### TASK OBJECTIVE
Each entry below is to be written out exactly, and the pictures are to be left out.

### INFORMATION
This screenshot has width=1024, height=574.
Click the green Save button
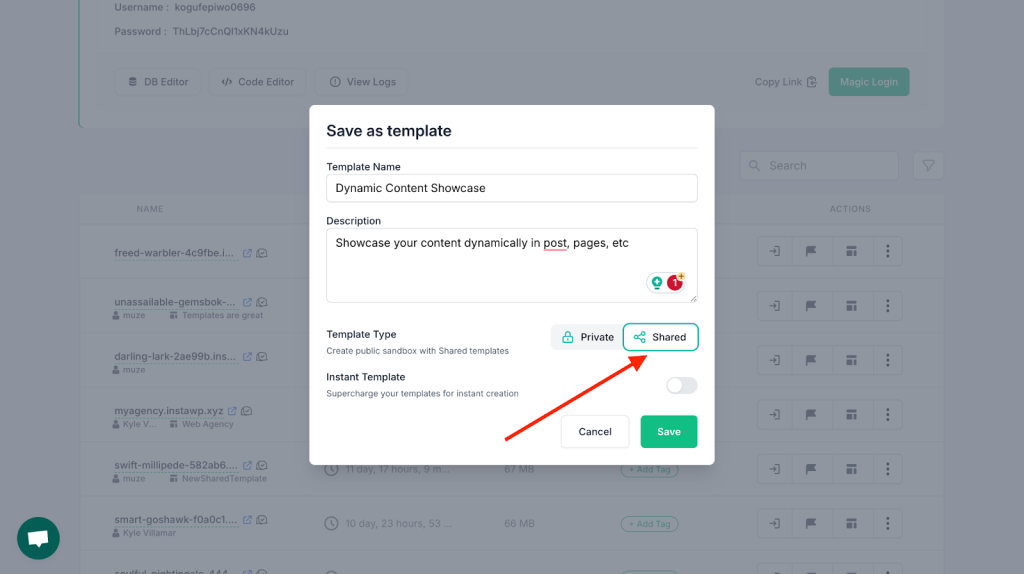[669, 432]
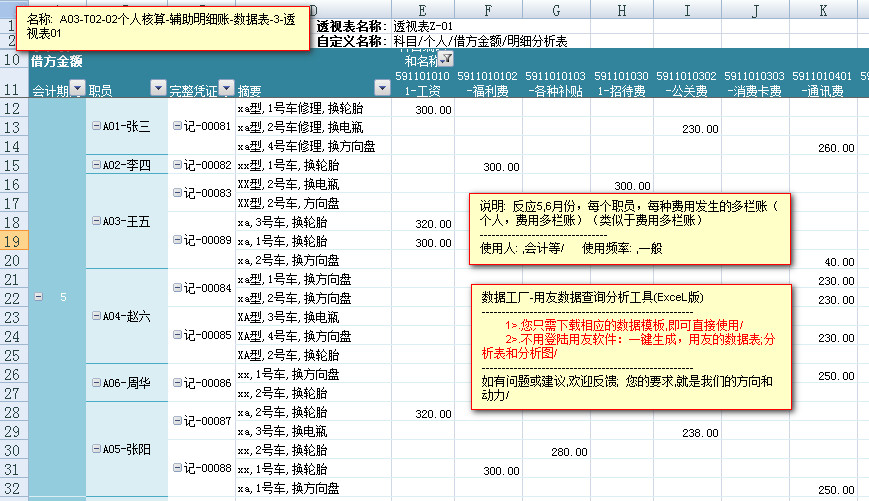869x501 pixels.
Task: Collapse the A05-张阳 minus icon
Action: click(96, 450)
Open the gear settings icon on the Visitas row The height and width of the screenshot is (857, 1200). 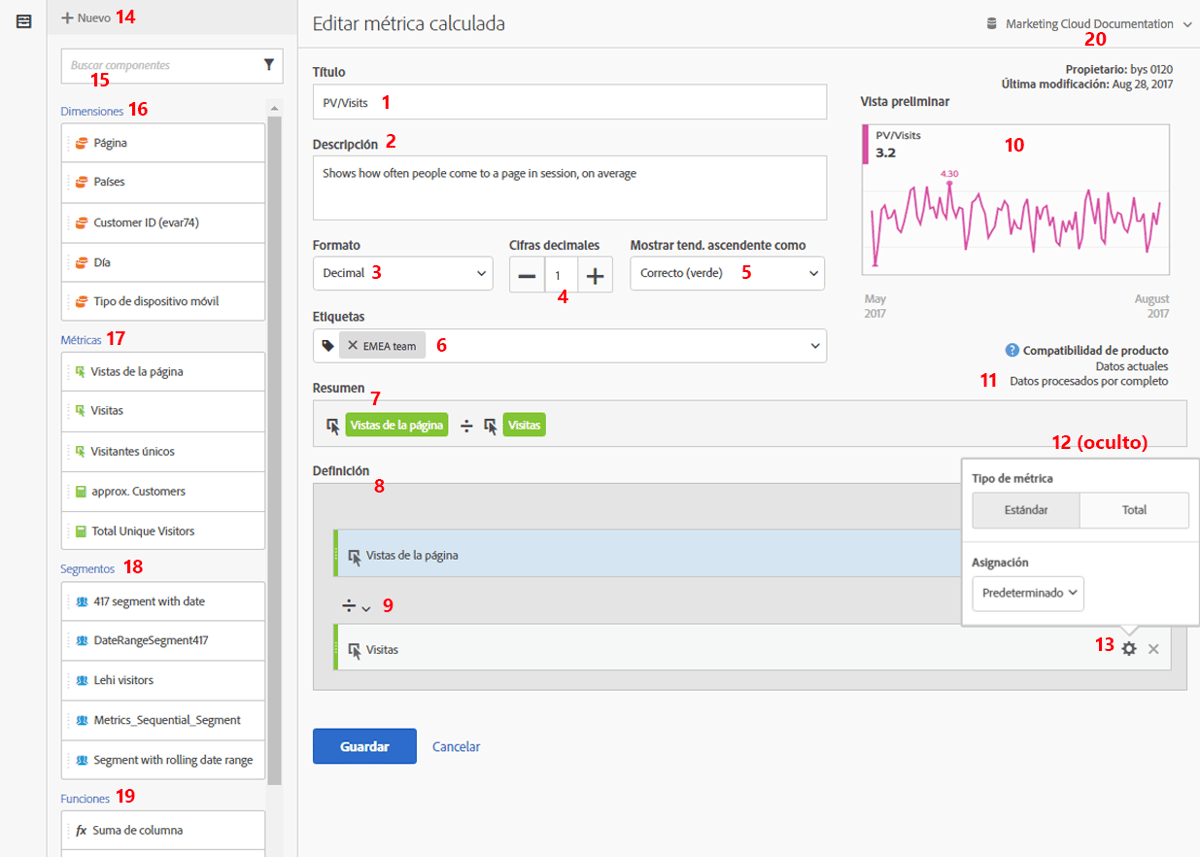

### ANSWER TO THIS TASK
This screenshot has width=1024, height=574.
Click the green Save button
[669, 432]
869x501 pixels.
Task: Collapse the A05-张阳 minus icon
Action: click(96, 450)
Open the gear settings icon on the Visitas row The height and width of the screenshot is (857, 1200). 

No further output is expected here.